Transcribe only what runs from the line containing "Where should I" through the end of the listing, line for line and exactly, and omit the pictures.

[[ Task inputs, beginning ]]

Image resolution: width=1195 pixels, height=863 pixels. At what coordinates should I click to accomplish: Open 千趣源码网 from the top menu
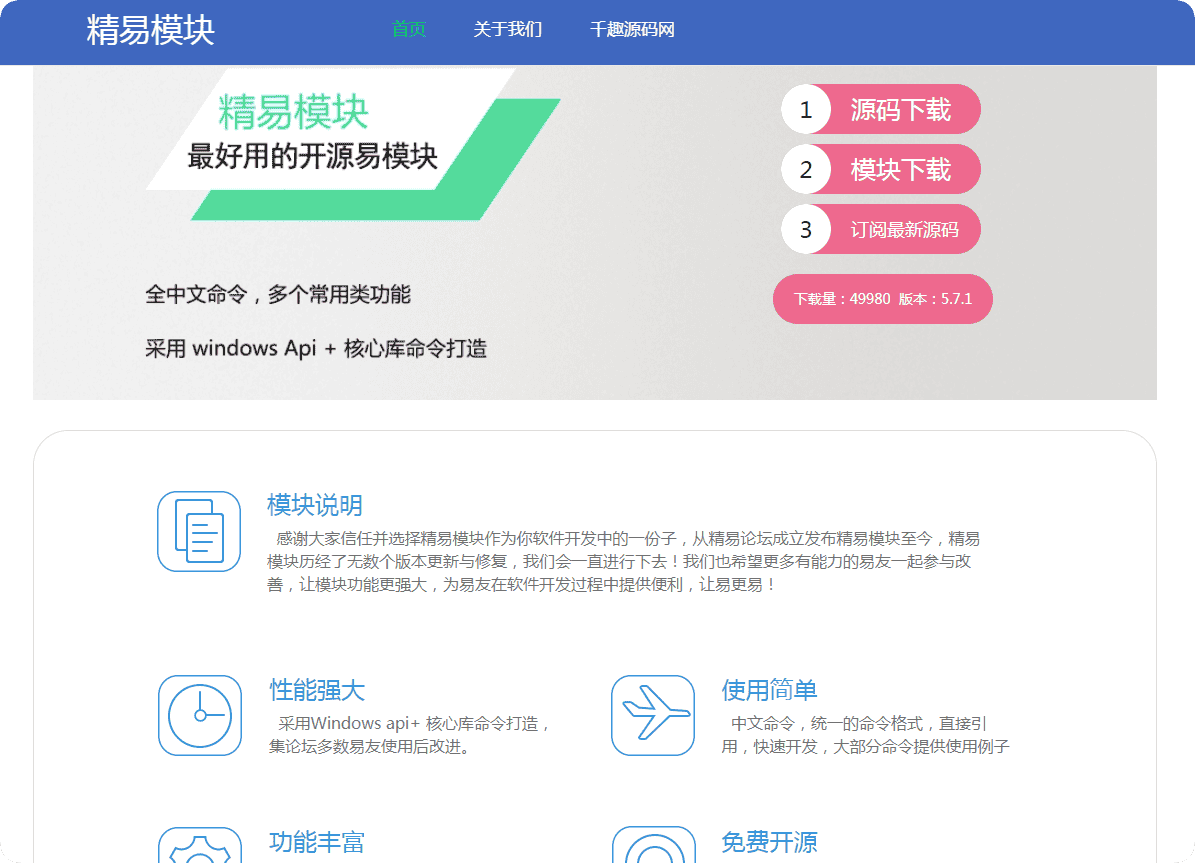click(x=631, y=30)
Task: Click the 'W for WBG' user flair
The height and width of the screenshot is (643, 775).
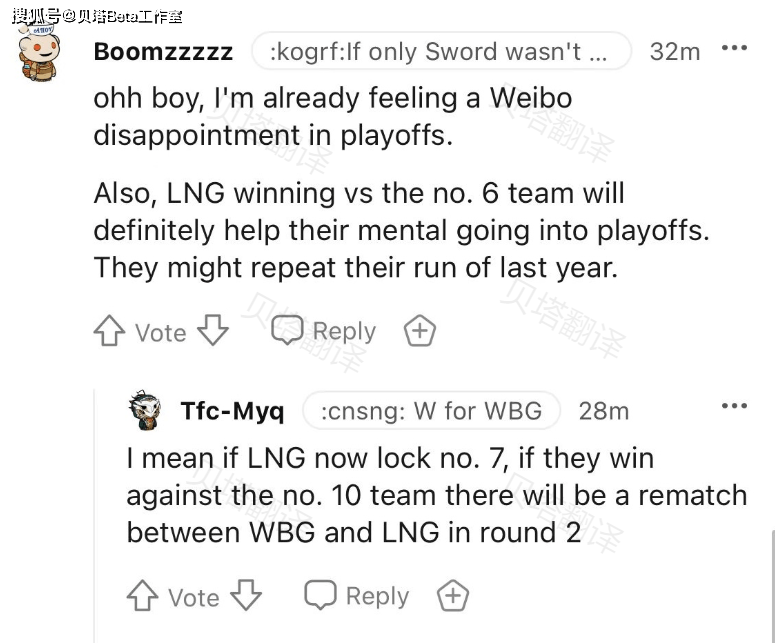Action: [431, 411]
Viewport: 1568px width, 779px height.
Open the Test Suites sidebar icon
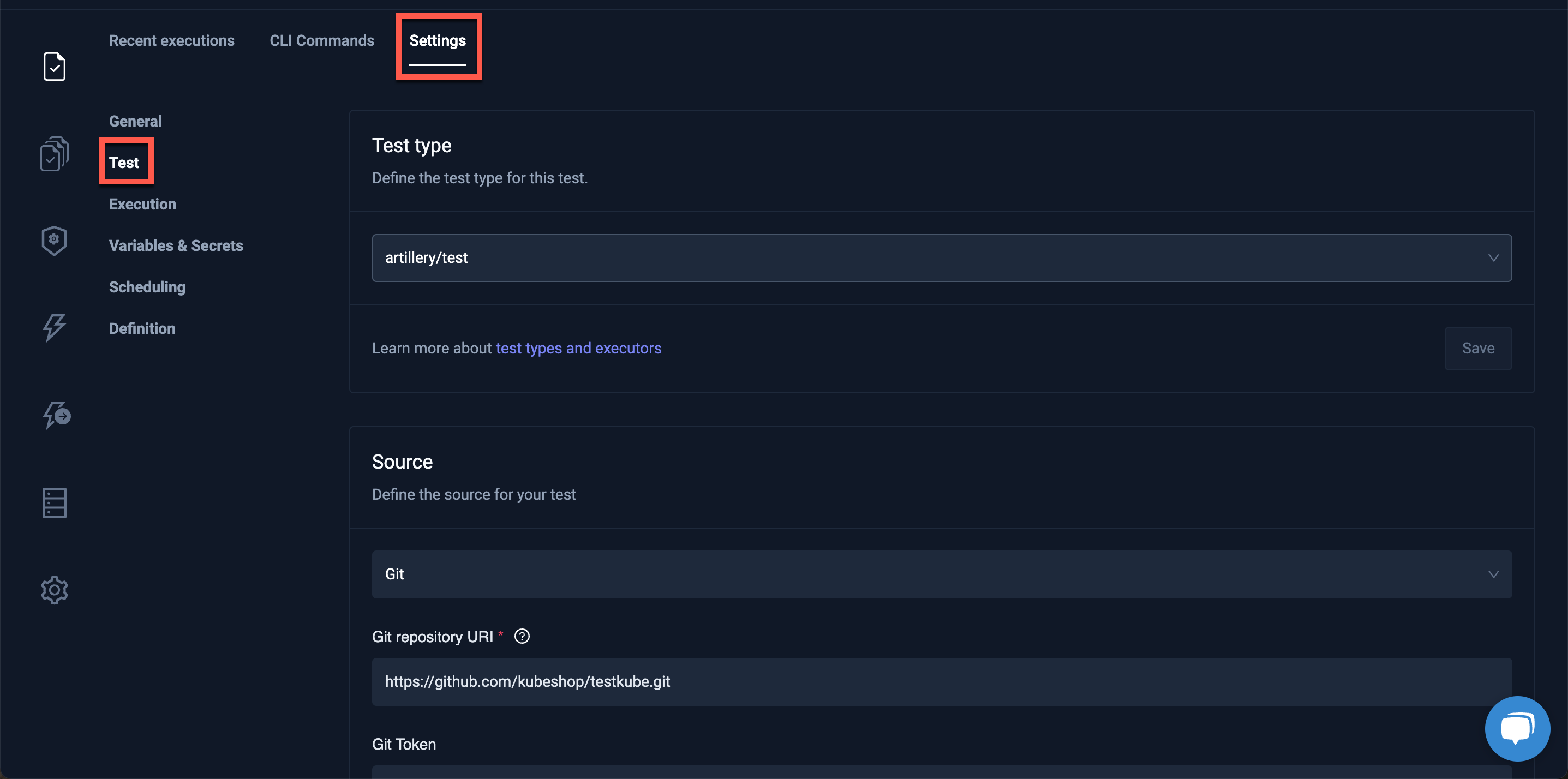coord(54,154)
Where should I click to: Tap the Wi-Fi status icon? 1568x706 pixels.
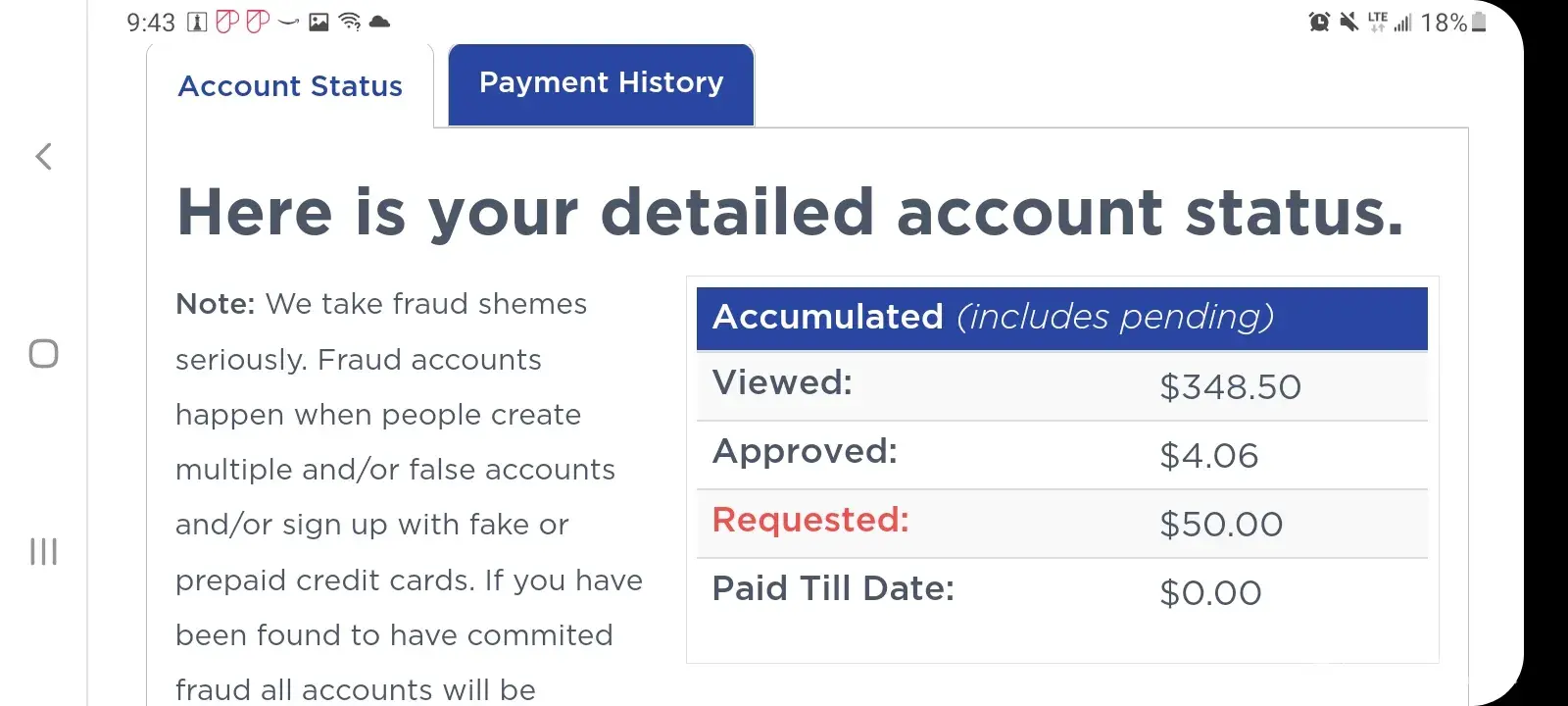(349, 22)
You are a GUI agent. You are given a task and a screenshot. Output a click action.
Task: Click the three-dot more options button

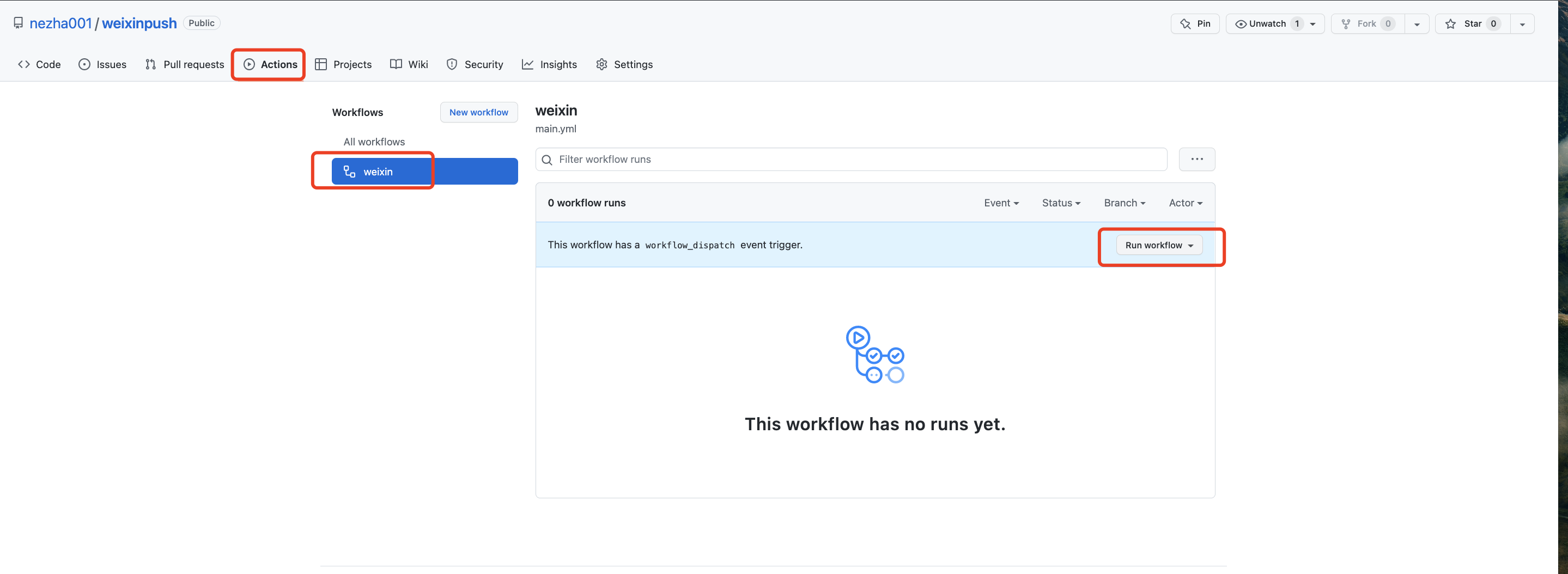point(1196,160)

[[ Task inputs, end ]]

**Solution**
Where should I click to: Tap the Wi-Fi status icon? 1568x706 pixels.
(349, 22)
You are a GUI agent. You are given a task and a screenshot. Output a click action.
Task: Click the three-dot more options button

point(1196,160)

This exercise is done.